What is being asked - Please go through the lines below and copy out each one that contains the word "link", leaving out all the others.

Data for processing -
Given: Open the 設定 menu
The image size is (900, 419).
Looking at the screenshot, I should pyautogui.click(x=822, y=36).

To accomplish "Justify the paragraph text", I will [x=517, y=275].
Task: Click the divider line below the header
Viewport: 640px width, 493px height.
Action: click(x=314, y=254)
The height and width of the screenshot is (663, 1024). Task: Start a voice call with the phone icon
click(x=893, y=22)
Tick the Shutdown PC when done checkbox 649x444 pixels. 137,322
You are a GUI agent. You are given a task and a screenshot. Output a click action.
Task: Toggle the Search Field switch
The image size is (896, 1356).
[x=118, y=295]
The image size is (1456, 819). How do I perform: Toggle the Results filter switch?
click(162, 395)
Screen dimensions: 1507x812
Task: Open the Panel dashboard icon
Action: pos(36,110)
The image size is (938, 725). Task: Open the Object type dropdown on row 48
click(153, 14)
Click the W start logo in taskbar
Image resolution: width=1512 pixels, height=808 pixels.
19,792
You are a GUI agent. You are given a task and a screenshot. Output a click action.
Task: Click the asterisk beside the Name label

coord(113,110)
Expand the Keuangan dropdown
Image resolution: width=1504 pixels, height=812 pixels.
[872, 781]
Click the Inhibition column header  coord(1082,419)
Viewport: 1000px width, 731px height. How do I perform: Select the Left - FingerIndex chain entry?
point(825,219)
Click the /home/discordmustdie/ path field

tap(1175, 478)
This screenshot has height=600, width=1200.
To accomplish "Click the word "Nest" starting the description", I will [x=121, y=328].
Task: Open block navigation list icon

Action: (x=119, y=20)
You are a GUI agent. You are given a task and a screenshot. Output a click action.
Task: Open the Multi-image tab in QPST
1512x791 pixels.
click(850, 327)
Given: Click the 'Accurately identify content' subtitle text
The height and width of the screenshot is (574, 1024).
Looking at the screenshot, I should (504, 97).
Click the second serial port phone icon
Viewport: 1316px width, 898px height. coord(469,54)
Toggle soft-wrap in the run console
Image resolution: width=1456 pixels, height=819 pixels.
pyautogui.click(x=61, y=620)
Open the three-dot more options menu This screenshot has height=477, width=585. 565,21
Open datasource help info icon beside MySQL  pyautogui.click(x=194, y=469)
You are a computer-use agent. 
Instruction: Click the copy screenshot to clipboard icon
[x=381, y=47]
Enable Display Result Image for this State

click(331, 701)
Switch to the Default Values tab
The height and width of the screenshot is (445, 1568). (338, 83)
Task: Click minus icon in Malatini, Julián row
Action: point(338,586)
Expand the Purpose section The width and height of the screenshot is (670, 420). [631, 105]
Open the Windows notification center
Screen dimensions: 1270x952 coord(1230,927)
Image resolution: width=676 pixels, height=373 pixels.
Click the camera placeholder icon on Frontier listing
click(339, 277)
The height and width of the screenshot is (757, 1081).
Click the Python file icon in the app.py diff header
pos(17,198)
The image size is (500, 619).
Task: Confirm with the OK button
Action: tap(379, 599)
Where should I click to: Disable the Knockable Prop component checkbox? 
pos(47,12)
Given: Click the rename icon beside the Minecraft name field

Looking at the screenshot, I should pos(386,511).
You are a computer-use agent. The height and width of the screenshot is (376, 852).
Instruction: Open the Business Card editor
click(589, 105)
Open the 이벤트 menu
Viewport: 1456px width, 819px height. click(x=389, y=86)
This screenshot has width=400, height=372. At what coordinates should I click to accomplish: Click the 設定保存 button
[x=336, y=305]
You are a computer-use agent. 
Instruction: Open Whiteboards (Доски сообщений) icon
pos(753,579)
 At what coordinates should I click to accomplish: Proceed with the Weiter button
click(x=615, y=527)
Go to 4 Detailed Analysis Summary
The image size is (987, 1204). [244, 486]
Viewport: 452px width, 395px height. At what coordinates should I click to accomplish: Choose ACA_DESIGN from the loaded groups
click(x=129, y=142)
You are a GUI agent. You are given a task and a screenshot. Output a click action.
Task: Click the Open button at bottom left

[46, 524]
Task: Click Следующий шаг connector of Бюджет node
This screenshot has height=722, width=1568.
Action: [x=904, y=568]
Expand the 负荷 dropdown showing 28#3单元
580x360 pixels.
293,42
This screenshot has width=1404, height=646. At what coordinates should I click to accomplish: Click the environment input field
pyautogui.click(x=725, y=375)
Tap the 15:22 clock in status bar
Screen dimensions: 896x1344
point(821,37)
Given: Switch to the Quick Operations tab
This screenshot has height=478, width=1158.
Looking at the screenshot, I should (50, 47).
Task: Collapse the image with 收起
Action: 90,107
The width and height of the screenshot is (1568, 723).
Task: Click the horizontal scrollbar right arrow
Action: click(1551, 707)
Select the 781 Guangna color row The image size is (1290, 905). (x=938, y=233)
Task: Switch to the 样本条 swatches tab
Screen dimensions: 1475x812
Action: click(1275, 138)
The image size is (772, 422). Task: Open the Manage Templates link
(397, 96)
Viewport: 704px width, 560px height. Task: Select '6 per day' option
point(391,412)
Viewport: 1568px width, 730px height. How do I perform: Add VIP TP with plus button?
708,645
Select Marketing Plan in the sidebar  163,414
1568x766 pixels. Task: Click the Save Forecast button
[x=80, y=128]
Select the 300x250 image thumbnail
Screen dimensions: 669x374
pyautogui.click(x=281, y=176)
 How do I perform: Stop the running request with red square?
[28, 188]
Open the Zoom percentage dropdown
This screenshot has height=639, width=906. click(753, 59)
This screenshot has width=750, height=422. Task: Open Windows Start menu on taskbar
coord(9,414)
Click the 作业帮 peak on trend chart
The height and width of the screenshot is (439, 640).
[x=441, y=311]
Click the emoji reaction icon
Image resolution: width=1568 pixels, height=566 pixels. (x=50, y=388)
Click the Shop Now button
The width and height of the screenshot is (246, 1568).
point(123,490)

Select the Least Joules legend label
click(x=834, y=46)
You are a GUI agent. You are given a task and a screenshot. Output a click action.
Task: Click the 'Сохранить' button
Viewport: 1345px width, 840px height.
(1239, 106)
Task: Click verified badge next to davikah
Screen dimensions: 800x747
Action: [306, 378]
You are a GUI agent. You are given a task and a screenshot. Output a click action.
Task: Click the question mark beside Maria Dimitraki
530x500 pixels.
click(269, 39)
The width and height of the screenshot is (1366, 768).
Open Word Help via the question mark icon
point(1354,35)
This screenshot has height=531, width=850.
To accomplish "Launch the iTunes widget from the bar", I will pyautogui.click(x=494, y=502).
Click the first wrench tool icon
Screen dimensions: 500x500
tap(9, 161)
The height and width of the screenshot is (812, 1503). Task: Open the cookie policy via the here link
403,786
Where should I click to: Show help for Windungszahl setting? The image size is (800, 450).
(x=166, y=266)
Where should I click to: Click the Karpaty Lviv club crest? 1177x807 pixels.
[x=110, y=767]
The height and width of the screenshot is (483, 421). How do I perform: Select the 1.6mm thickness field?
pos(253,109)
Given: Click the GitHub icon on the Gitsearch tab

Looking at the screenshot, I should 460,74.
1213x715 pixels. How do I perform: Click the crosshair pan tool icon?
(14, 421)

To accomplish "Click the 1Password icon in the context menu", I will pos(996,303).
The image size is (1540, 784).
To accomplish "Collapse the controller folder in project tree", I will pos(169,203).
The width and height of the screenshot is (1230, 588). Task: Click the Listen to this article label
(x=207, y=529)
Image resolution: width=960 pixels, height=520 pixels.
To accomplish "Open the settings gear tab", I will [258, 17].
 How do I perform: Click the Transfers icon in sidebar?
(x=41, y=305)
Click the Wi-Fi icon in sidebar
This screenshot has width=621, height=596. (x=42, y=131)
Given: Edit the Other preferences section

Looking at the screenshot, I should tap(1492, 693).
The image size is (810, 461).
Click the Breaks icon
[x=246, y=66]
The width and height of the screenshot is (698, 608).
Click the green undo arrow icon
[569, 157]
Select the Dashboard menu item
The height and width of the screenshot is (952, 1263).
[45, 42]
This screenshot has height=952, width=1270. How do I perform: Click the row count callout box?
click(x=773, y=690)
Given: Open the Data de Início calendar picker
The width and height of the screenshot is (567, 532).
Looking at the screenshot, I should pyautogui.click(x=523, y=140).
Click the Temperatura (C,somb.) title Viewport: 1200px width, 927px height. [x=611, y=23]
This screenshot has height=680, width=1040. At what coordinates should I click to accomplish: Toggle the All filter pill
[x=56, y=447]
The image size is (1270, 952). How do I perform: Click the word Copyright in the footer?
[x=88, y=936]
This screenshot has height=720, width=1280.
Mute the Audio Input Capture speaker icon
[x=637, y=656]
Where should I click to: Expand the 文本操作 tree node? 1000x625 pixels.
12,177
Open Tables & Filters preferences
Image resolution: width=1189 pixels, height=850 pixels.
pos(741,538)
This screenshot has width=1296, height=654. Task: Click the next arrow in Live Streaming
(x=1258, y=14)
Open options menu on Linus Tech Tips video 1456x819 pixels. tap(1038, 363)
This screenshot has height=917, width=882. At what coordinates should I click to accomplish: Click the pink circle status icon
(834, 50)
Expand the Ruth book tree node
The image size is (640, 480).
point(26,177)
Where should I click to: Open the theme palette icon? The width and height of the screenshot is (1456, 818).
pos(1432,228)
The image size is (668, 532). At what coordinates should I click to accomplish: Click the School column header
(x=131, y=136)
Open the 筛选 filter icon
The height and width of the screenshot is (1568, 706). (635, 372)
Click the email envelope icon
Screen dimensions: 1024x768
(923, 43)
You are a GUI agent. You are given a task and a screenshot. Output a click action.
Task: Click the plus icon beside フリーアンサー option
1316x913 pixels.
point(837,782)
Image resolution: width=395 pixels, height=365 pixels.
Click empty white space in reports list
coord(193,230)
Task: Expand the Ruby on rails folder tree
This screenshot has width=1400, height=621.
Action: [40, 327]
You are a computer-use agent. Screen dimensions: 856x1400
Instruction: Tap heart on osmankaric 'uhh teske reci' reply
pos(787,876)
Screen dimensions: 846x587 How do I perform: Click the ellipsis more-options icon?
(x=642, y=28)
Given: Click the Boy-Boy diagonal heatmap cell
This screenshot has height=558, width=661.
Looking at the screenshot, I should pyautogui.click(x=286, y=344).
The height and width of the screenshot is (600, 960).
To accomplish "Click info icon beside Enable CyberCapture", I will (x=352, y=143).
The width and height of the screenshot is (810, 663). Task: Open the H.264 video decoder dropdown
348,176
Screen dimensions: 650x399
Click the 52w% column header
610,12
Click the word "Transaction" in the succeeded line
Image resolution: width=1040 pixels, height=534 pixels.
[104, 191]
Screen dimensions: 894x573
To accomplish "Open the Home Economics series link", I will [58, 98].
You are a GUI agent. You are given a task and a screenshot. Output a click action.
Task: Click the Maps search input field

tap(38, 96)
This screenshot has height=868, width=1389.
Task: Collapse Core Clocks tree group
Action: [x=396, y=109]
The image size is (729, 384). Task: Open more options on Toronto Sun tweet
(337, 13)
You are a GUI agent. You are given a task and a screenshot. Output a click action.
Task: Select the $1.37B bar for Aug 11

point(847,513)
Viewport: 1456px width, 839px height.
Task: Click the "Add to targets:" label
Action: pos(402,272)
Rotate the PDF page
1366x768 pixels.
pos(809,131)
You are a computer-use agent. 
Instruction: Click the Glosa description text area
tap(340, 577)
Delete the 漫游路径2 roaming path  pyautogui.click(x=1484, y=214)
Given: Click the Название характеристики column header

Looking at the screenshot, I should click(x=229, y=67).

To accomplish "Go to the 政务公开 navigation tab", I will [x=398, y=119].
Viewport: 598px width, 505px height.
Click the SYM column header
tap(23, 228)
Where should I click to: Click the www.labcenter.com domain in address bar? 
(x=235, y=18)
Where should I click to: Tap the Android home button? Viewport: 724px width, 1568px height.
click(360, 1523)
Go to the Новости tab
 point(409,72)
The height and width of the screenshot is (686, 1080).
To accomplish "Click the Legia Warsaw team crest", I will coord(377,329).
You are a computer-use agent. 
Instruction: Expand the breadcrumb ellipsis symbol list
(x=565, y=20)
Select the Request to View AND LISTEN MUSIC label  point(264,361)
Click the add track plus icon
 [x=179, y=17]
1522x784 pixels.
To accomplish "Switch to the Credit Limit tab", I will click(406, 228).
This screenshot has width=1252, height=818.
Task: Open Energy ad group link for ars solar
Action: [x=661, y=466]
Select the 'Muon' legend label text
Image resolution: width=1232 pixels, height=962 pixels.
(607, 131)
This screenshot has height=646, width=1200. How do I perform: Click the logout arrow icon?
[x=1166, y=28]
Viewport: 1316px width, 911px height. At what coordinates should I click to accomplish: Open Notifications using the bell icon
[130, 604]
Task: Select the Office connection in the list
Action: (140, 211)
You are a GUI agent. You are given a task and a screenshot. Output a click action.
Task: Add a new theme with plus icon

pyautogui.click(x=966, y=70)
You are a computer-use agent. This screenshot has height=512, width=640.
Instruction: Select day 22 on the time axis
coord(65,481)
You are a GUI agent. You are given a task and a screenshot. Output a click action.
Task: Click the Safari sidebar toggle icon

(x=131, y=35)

Response for this exercise -
The image size is (772, 422). Task: Open the Manage Templates link
The height and width of the screenshot is (812, 1503). Task: Open the cookie policy via the here link
To accomplish "Open the Home Economics series link", I will [58, 98].
Task: Open Energy ad group link for ars solar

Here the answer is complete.